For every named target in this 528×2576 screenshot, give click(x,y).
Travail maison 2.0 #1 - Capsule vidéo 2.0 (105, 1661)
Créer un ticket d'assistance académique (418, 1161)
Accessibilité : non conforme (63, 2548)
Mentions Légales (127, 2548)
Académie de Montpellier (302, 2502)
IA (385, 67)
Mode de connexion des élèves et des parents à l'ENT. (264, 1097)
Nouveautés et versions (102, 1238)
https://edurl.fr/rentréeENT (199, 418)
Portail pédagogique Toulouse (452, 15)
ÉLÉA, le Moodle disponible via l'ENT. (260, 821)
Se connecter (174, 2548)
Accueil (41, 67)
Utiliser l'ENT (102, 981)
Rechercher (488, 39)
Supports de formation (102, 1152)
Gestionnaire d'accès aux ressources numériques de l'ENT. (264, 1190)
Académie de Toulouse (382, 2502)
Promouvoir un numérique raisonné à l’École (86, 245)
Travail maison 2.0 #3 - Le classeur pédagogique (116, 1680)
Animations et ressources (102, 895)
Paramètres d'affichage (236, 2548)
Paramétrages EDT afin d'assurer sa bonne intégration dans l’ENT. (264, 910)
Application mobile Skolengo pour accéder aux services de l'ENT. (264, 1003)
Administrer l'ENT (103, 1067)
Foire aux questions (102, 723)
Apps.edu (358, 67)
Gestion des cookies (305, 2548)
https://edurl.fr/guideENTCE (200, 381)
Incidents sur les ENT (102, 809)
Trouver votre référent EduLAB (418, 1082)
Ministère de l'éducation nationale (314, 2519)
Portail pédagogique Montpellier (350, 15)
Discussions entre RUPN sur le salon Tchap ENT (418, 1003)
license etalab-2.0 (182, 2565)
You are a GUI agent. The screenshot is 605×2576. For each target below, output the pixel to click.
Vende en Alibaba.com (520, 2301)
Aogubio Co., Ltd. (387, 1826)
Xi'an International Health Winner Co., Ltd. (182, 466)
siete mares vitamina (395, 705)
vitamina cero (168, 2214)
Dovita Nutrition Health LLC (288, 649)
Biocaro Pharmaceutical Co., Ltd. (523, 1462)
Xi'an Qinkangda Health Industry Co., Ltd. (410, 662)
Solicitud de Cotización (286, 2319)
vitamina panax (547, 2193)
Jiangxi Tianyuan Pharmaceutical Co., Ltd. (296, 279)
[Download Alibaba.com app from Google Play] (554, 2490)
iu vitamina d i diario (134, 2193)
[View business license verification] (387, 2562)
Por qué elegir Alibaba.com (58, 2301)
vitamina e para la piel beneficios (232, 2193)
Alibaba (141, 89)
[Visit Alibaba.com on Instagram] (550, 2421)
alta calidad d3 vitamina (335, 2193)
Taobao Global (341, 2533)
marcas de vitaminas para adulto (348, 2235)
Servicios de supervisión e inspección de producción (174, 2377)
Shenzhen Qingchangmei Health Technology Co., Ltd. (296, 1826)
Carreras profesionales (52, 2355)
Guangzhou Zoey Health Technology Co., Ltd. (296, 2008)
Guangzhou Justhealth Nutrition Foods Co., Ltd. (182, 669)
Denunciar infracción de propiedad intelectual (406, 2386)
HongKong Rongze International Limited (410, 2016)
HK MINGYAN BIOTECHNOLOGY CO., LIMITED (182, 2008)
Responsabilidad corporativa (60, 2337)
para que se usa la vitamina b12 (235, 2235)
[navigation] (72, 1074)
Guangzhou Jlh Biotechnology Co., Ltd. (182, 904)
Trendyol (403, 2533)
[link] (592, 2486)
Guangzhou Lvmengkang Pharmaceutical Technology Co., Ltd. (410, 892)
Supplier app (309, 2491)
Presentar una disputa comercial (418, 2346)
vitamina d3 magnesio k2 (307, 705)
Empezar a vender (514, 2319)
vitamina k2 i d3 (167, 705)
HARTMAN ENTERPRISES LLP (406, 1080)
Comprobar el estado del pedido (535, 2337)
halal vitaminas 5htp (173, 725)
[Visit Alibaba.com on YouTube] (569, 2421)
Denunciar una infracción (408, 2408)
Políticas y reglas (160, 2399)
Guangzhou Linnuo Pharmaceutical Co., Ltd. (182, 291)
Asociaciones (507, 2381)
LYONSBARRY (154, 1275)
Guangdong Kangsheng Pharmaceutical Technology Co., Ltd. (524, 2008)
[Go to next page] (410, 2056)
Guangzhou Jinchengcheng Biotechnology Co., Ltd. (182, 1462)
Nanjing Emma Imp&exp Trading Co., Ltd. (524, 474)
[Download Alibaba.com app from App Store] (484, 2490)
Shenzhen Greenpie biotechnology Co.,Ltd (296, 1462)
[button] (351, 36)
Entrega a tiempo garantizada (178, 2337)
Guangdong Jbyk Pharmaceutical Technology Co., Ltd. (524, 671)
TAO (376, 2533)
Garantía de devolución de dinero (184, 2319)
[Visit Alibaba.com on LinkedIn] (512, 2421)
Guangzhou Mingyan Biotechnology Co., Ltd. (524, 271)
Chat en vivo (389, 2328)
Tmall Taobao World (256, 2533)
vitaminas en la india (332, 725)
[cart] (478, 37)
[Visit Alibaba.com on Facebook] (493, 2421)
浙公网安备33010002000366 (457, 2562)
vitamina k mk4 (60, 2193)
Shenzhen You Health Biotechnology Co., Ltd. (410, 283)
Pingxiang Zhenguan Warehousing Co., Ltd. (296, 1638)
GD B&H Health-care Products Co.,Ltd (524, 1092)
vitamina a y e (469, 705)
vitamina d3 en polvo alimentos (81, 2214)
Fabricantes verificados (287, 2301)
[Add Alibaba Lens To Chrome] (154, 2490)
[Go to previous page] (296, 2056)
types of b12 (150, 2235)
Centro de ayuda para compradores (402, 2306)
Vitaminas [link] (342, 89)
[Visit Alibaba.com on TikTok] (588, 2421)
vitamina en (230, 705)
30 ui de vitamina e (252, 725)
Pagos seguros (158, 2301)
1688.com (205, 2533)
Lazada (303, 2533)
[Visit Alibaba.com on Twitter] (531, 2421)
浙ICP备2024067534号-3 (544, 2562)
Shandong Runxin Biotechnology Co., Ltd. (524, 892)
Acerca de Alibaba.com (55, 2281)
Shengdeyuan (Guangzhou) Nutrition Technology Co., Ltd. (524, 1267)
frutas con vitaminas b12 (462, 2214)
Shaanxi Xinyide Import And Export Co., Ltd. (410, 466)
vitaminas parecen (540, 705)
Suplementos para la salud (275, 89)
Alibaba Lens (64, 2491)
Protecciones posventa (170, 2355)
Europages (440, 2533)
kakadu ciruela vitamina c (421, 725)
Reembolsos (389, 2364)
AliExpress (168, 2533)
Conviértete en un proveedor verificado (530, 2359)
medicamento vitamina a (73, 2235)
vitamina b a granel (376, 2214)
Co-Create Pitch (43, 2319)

TASK GOAL: With the first line being the one containing "[Go to previous page] (296, 2056)" and the last line the one containing "1688.com (205, 2533)", transcribe exactly the lines above that fall in that range.

RESPONSE:
[Go to previous page] (296, 2056)
types of b12 (150, 2235)
Centro de ayuda para compradores (402, 2306)
Vitaminas [link] (342, 89)
[Visit Alibaba.com on TikTok] (588, 2421)
vitamina en (230, 705)
30 ui de vitamina e (252, 725)
Pagos seguros (158, 2301)
1688.com (205, 2533)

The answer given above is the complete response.